The euro had surged to its highest since June 5, at $1.2957, within reach of the top of its 1-1/2-year trading range at $1.2980, according to Reuters data. In New York it traded around $1.2936. The dollar was down about one per cent at 116.44 yen, near a two-month low, its largest daily decline since late June. The key level for many dealers is $1.30 in the euro, a level not touched since April 2005. While many dealers said this week's dollar weakness is the result of selling by short-term investors, a break of the $1.30 level could draw out long-term accounts such as institutional investors.

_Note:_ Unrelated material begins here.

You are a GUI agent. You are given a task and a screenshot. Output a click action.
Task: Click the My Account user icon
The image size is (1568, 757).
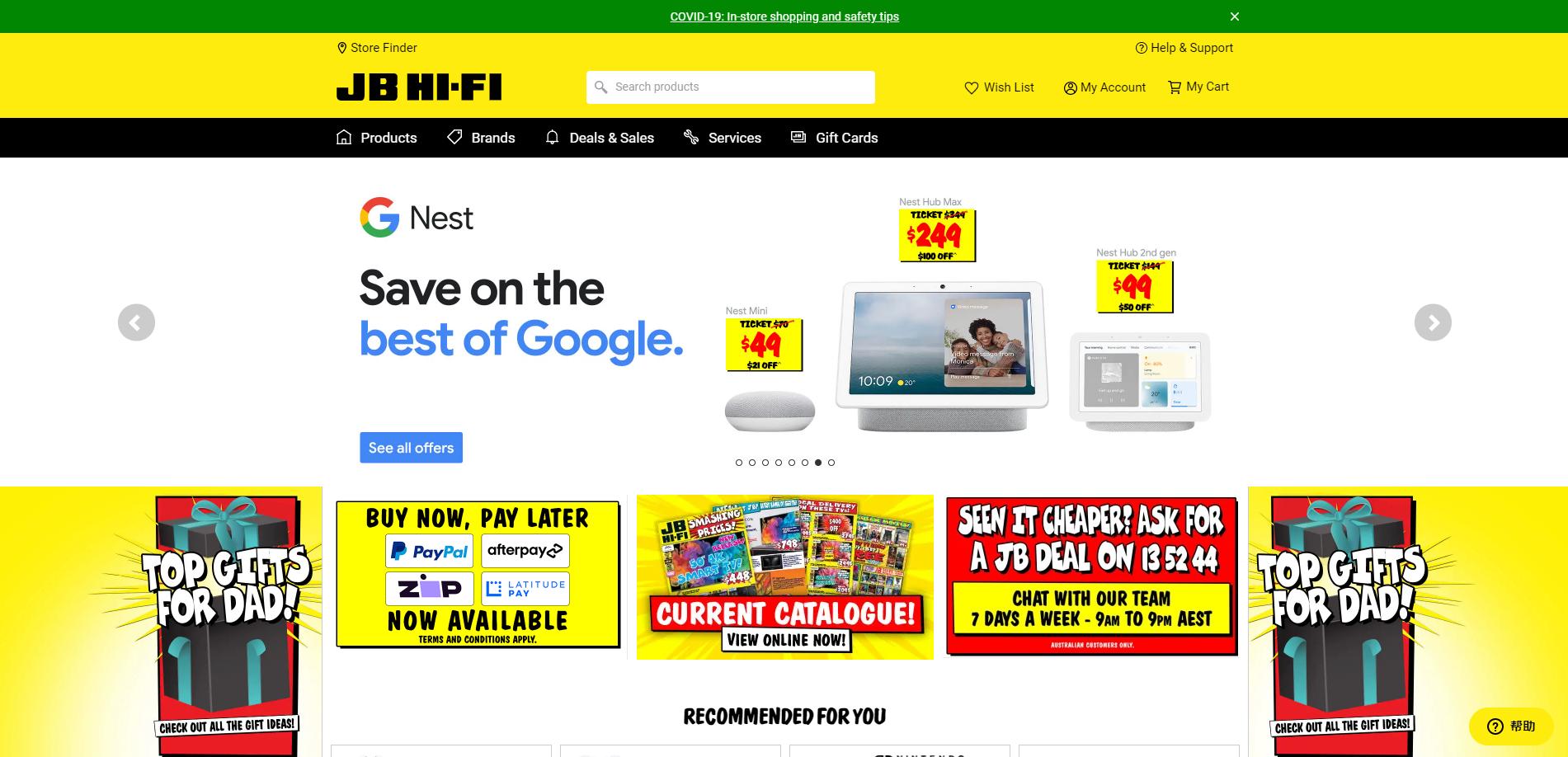tap(1071, 87)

Some market participants said so-called carry trades - where investors borrow in a low yielding currency such as the yen to buy a higher yielding one - were being unwound ahead of the US and Japanese holidays, the result perhaps of a pull-back in risk taking. Indeed, the currencies that rose the most against the dollar were those that has the lowest yields among the most liquid currencies in the world: the yen, Swiss franc and Swedish crown.
The dollar fell 1.1 per cent against the Swiss franc to 1.2266 francs, a 2-1/2-month low. Against the Swedish crown, the dollar dropped to the lowest since April 2005, at 7.0039 crowns. Also while the New Zealand dollar - the highest yielding currency among the most liquid - was up about 0.2 per cent against the dollar at $0.6710, it was down 0.8 per cent against the yen, at 78.34 yen. Sterling rallied against the dollar as the greenback's steep decline against all major currencies overshadowed the release of minutes from the Bank of England's last policy meeting.
The US markets were closed for the Thanksgiving holiday and Japanese markets were shut for the Labour Thanksgiving holiday on November 23. In trade thinned by the holidays, the euro got a lift after Germany's Ifo business climate index rose to 106.8 in November, beating expectations for a fall to 105.2.